В моем еще советском детстве я не понимала многого, и многое мне не объясняли, опасаясь, что эти знания помешают мне в моей судьбе, хотя мама часто тайком посещала храм Воскресения Христова в Сокольниках (у Иверской иконы молилась еще подростком перед войной), а бабушка тихо перед сном читала молитвы обо всех нас...
Так я и жила некрещеная, но при этом зная, что у меня есть крестная - М.Н. Мерцалова, самая близкая подруга мамы.
Они вместе учились в Московской городской оперной студии с 1946 по 1950 год.
У Мерцаловой было красивое камерное меццо-сопрано, а у мамы - лирико-драматическое сопрано (мама говорила, что Чайковский много писал для ее голоса, и очень любила его музыку). Голос у мамы был звучный и тембрально изумительно окрашенный. Они с Марией Мерцаловой в студии, да и потом дома часто вместе исполняли дуэты.
Их судьба в дальнейшем сложилась по-разному.
![]() |
Мария Николаевна еще до войны, в 1929 году, поступила в Московский государственный университет на отделение искусствоведения этнографического факультета и в 1932 году его закончила (тогда срок обучения был 3 года).

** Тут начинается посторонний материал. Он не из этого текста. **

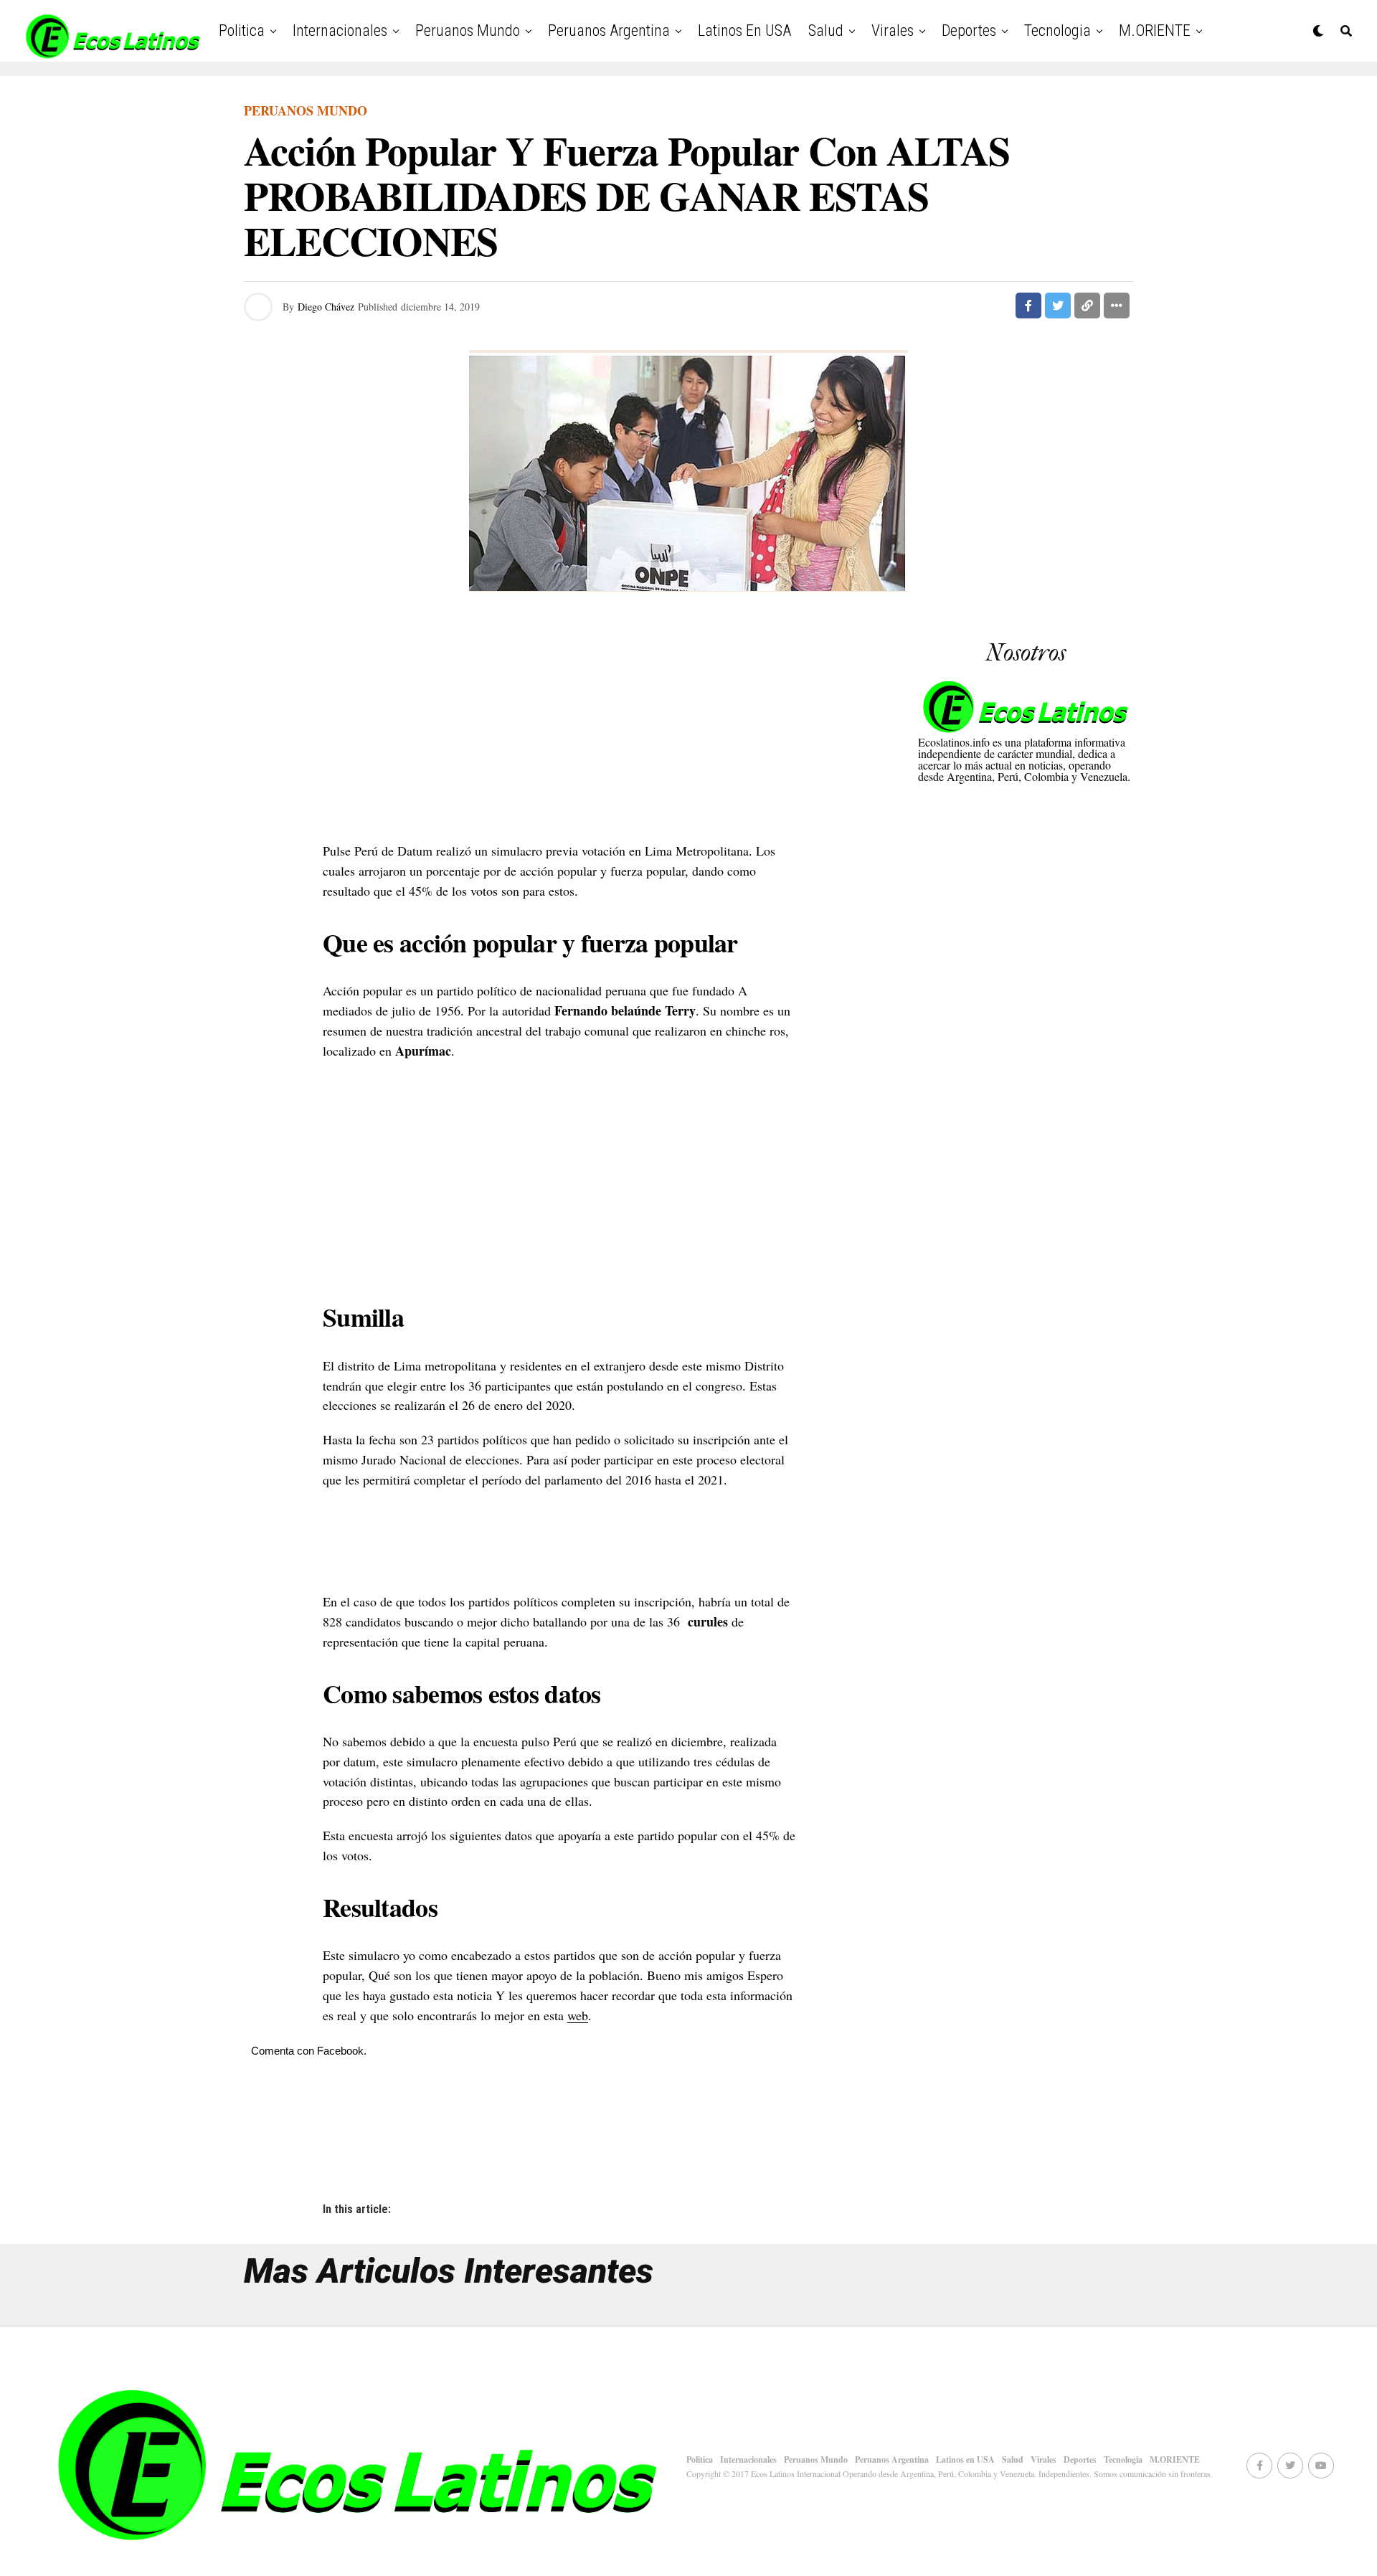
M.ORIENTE (1155, 30)
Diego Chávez (326, 306)
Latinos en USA (744, 30)
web (577, 2015)
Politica (242, 30)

Она посвятила свою жизнь изучению и описанию российского, а потом и европейского, костюма и быта. Оперную студию она закончила позже, уже после войны.
Пение для нее стало домашним творчеством, а так как она с детства пела в церковном хоре, то и после студии принимала участие как певчая в богослужении. В последние свои годы она пела во вновь отстроенном храме святителя Николая у Соломенной Сторожки.
***
Храм святителя Николая у Соломенной Сторожки
|
Весной 1918 года семья Мерцаловых приехала в Москву. Николай Иванович Мерцалов поступил на службу профессором в Петровскую сельскохозяйственную академию, в будущем - Тимирязевскую, и получил под жилье одну из дач, так как этот район в то время был дачным.

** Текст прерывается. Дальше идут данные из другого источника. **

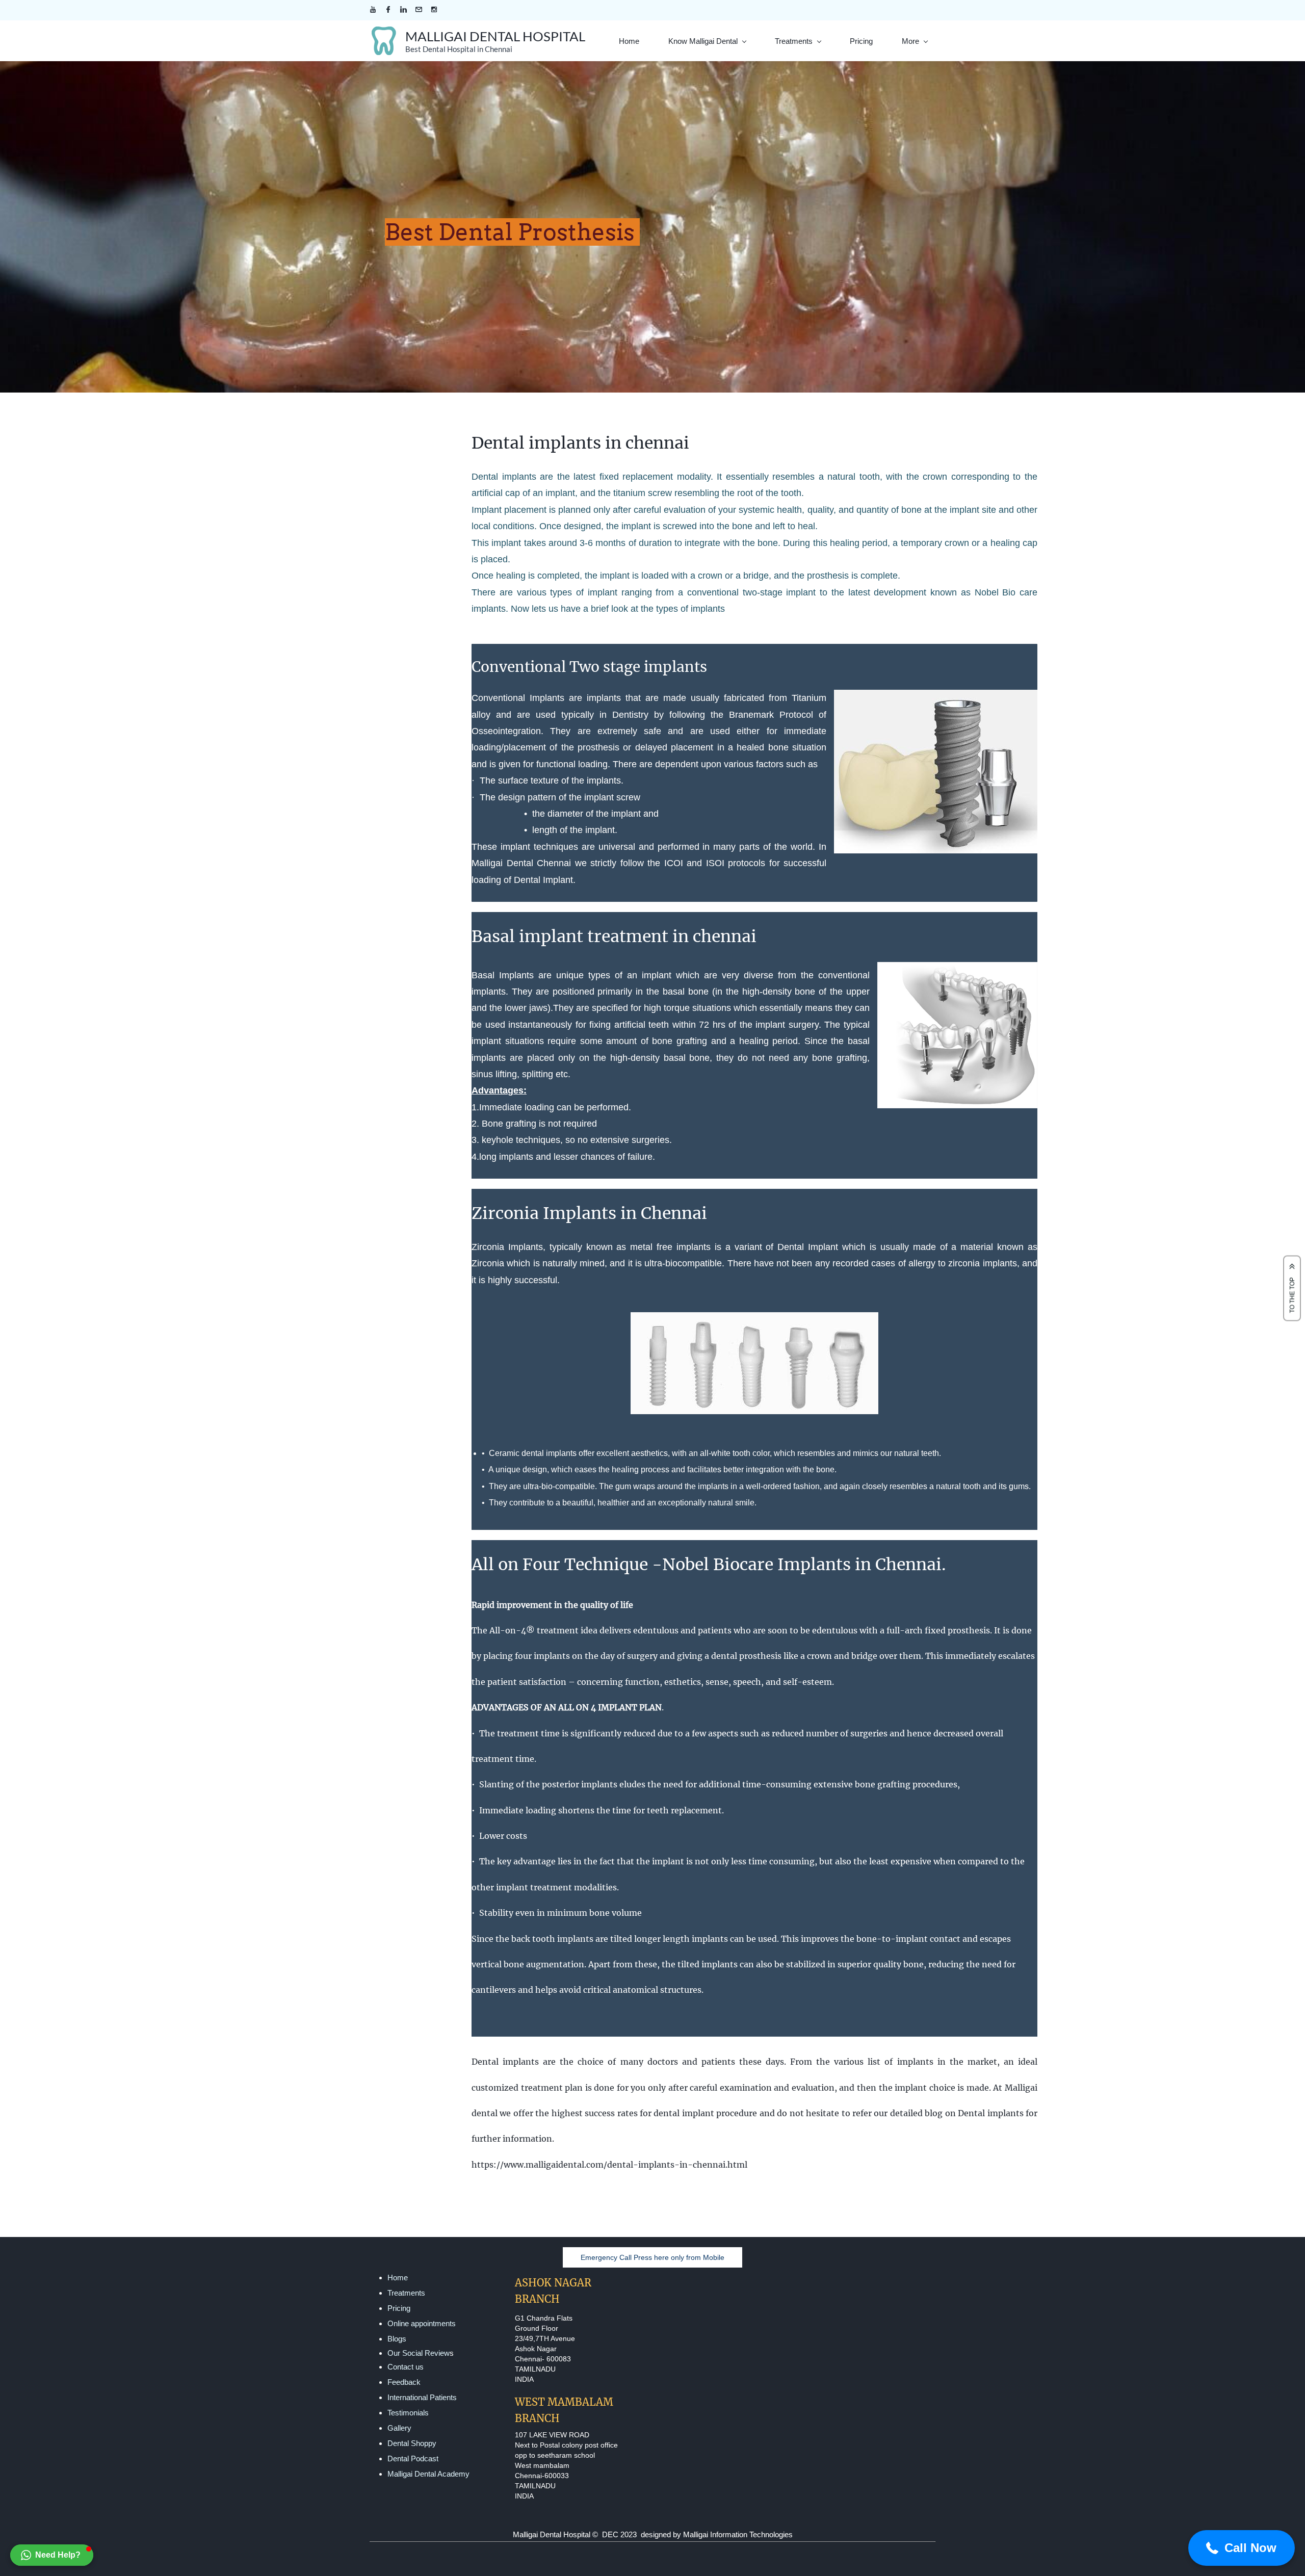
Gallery (399, 2428)
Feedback (404, 2382)
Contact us (405, 2366)
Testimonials (408, 2412)
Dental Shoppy (411, 2443)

В годы юности Марии Николаевны храм святителя Николая у Соломенной Сторожки стоял немного в другом месте - там, где уже давно отстроено большое здание какого-то предприятия. При восстановлении храма Мария Николаевна помогла воссоздать его как можно ближе к тому, каким он был прежде, используя чертежи, фотографии и зарисовки, сохранившиеся у нее.
Этот храм для нее был особенным. В нем, но уже заново построенном, ее и отпевали в 2000 году.

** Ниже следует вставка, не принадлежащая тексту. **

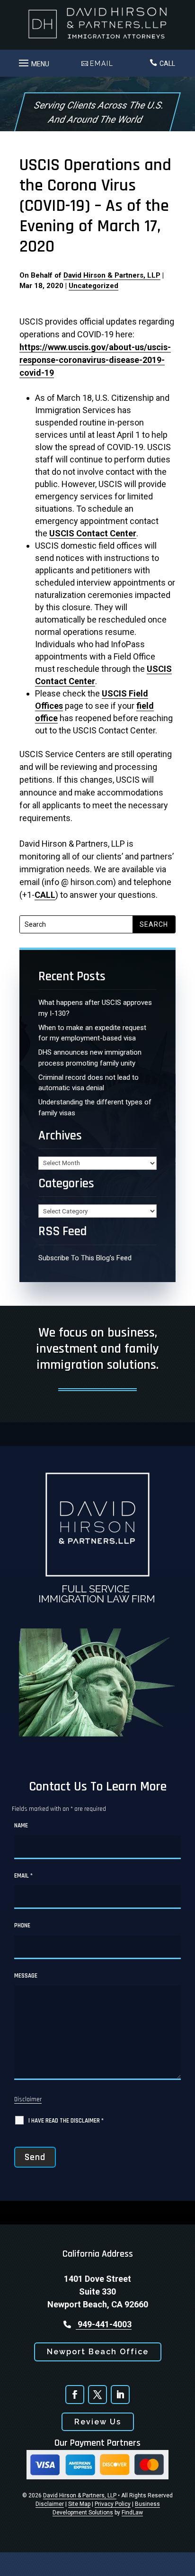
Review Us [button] (97, 2421)
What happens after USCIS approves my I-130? (95, 1008)
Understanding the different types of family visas (94, 1107)
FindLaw (132, 2512)
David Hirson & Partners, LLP (111, 275)
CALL (167, 63)
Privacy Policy (113, 2504)
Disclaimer (28, 2099)
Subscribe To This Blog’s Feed (85, 1258)
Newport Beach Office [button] (98, 2351)
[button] (32, 60)
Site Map (79, 2504)
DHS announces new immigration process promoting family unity (90, 1057)
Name (21, 1825)
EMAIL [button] (102, 63)
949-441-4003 (104, 2324)
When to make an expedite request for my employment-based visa (92, 1033)
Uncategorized (93, 285)
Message (25, 1975)
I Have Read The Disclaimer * (66, 2120)
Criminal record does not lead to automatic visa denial (88, 1083)
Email (23, 1876)
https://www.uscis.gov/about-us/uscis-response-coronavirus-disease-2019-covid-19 (95, 360)
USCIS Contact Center (92, 533)
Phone (22, 1925)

Слава Богу, про нее там не забывают и поминают на службе об упокоении до сего дня. Я была там спустя много лет после ее смерти, и мне подтвердили это.
А судьба самого храма в XX веке сложилась трагично, как и многих храмов в те годы.
Отец Василий Надеждин |
Отец Василий Надеждин был арестован 28 октября 1929 года и помещен в Бутырскую тюрьму. После вынесения приговора он был отправлен в Соловецкий лагерь особого назначения, но ввиду того, что навигация была уже закрыта, оставлен до весны в Кеми, где и умер от сыпного тифа 19 февраля 1930 года. А следом забрали и отца Владимира, который тоже погиб.
Ныне и отец Владимир причтен к лику святых. Есть книга воспоминаний о нем его духовных чад, куда включены и воспоминания Марии Николаевны. Вот что она пишет:
«Время моей юности и ранней молодости было богато людьми не только значительными, но и исключительными. Не то что они были многочисленны, нет, в это время их становилось всё меньше и меньше, но каждый из них был светильником, озарявшим в тяжкой тьме жизненный путь людей, не забывших Бога.
В ряду этих светочей был и отец Владимир Амбарцумов. Впервые он появился у нас, когда отец Василий Надеждин после продолжительной и тяжелой болезни поехал на кумыс, а церковь временно осталась без священника. По-видимому, оба они хорошо знали друг друга, имели настоящие братские отношения, позволявшие доверять своих духовных чад и прихожан друг другу.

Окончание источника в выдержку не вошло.